GIVEN RECORDS:
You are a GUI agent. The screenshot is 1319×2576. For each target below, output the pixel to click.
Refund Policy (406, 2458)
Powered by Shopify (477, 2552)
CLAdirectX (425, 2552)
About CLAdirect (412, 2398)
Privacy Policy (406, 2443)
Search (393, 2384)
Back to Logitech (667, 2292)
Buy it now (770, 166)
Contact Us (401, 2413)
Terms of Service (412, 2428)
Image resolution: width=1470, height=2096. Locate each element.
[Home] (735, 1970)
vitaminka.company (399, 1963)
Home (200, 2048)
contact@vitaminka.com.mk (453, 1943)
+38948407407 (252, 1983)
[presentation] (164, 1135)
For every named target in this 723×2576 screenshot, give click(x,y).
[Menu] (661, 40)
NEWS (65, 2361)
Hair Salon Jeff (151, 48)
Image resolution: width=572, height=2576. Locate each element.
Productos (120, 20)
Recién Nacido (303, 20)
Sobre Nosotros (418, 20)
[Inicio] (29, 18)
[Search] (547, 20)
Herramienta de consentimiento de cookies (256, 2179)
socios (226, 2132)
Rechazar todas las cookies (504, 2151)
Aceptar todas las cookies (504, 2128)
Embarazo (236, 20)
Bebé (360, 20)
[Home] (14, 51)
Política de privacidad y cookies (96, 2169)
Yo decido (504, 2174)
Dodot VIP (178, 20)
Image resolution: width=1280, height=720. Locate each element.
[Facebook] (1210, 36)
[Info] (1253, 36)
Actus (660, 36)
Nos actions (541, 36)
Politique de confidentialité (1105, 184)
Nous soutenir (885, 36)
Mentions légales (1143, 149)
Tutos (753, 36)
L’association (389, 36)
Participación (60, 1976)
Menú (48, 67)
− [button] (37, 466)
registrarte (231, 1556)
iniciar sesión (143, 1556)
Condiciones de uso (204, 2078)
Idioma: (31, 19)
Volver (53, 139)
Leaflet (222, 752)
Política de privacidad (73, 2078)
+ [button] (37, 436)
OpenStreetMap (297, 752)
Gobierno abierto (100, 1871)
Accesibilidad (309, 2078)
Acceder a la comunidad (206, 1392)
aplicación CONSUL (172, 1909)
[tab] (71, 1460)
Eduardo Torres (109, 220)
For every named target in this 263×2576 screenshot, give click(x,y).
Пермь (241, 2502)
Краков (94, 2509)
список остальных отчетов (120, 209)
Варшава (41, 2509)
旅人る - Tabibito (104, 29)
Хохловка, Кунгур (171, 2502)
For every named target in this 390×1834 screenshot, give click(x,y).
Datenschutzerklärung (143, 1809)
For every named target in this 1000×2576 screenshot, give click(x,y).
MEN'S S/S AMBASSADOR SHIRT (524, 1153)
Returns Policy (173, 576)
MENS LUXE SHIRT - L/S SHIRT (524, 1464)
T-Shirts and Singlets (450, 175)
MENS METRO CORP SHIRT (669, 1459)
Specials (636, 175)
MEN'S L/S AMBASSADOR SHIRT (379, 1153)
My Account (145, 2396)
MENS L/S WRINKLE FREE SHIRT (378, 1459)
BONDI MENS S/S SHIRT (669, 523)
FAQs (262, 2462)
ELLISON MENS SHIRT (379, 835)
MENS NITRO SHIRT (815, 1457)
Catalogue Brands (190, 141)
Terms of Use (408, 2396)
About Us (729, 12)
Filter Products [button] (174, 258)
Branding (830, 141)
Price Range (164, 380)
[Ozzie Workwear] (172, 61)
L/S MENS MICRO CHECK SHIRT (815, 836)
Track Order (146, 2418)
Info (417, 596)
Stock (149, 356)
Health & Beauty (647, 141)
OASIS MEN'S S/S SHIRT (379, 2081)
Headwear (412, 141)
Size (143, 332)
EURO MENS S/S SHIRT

PROBLEM: Produce the records once again, exactly as they stand above.

RESULT:
You are a GUI agent. The screenshot is 1319×2576. For each target below, output the pixel to click.
Refund Policy (406, 2458)
Powered by Shopify (477, 2552)
CLAdirectX (425, 2552)
About CLAdirect (412, 2398)
Privacy Policy (406, 2443)
Search (393, 2384)
Back to Logitech (667, 2292)
Buy it now (770, 166)
Contact Us (401, 2413)
Terms of Service (412, 2428)
Image resolution: width=1470, height=2096. Locate each element.
[Home] (735, 1970)
vitaminka.company (399, 1963)
Home (200, 2048)
contact@vitaminka.com.mk (453, 1943)
+38948407407 (252, 1983)
[presentation] (164, 1135)
For every named target in this 723×2576 screenshot, give click(x,y).
[Menu] (661, 40)
NEWS (65, 2361)
Hair Salon Jeff (151, 48)
Image resolution: width=572, height=2576. Locate each element.
Productos (120, 20)
Recién Nacido (303, 20)
Sobre Nosotros (418, 20)
[Inicio] (29, 18)
[Search] (547, 20)
Herramienta de consentimiento de cookies (256, 2179)
socios (226, 2132)
Rechazar todas las cookies (504, 2151)
Aceptar todas las cookies (504, 2128)
Embarazo (236, 20)
Bebé (360, 20)
[Home] (14, 51)
Política de privacidad y cookies (96, 2169)
Yo decido (504, 2174)
Dodot VIP (178, 20)
Image resolution: width=1280, height=720. Locate each element.
[Facebook] (1210, 36)
[Info] (1253, 36)
Actus (660, 36)
Nos actions (541, 36)
Politique de confidentialité (1105, 184)
Nous soutenir (885, 36)
Mentions légales (1143, 149)
Tutos (753, 36)
L’association (389, 36)
Participación (60, 1976)
Menú (48, 67)
− [button] (37, 466)
registrarte (231, 1556)
iniciar sesión (143, 1556)
Condiciones de uso (204, 2078)
Idioma: (31, 19)
Volver (53, 139)
Leaflet (222, 752)
Política de privacidad (73, 2078)
+ [button] (37, 436)
OpenStreetMap (297, 752)
Gobierno abierto (100, 1871)
Accesibilidad (309, 2078)
Acceder a la comunidad (206, 1392)
aplicación CONSUL (172, 1909)
[tab] (71, 1460)
Eduardo Torres (109, 220)
For every named target in this 263×2576 screenshot, give click(x,y).
Пермь (241, 2502)
Краков (94, 2509)
список остальных отчетов (120, 209)
Варшава (41, 2509)
旅人る - Tabibito (104, 29)
Хохловка, Кунгур (171, 2502)
For every named target in this 390×1834 screenshot, give click(x,y).
Datenschutzerklärung (143, 1809)
For every named target in this 1000×2576 screenshot, give click(x,y).
MEN'S S/S AMBASSADOR SHIRT (524, 1153)
Returns Policy (173, 576)
MENS LUXE SHIRT - L/S SHIRT (524, 1464)
T-Shirts and Singlets (450, 175)
MENS METRO CORP SHIRT (669, 1459)
Specials (636, 175)
MEN'S L/S AMBASSADOR SHIRT (379, 1153)
My Account (145, 2396)
MENS L/S WRINKLE FREE SHIRT (378, 1459)
BONDI MENS S/S SHIRT (669, 523)
FAQs (262, 2462)
ELLISON MENS SHIRT (379, 835)
MENS NITRO SHIRT (815, 1457)
Catalogue Brands (190, 141)
Terms of Use (408, 2396)
About Us (729, 12)
Filter Products [button] (174, 258)
Branding (830, 141)
Price Range (164, 380)
[Ozzie Workwear] (172, 61)
L/S MENS MICRO CHECK SHIRT (815, 836)
Track Order (146, 2418)
Info (417, 596)
Stock (149, 356)
Health & Beauty (647, 141)
OASIS MEN'S S/S SHIRT (379, 2081)
Headwear (412, 141)
Size (143, 332)
EURO MENS S/S SHIRT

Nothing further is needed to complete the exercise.